- Opening Delimiter -
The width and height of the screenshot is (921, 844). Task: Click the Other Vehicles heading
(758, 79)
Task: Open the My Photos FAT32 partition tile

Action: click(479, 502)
- Closing Delimiter -
- Opening Delimiter -
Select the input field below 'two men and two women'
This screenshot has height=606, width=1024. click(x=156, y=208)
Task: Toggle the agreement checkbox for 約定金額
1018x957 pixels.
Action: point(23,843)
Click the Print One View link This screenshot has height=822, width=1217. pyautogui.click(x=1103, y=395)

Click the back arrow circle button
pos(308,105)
- Closing Delimiter -
--- AIM OF THE TASK ---
Copy the lines above exactly, beginning at the line that has "Select the input" and stopping after the line that has "Click the Print", and omit the rest.

--- TASK RESPONSE ---
Select the input field below 'two men and two women'
This screenshot has height=606, width=1024. click(x=156, y=208)
Task: Toggle the agreement checkbox for 約定金額
1018x957 pixels.
Action: point(23,843)
Click the Print One View link This screenshot has height=822, width=1217. pyautogui.click(x=1103, y=395)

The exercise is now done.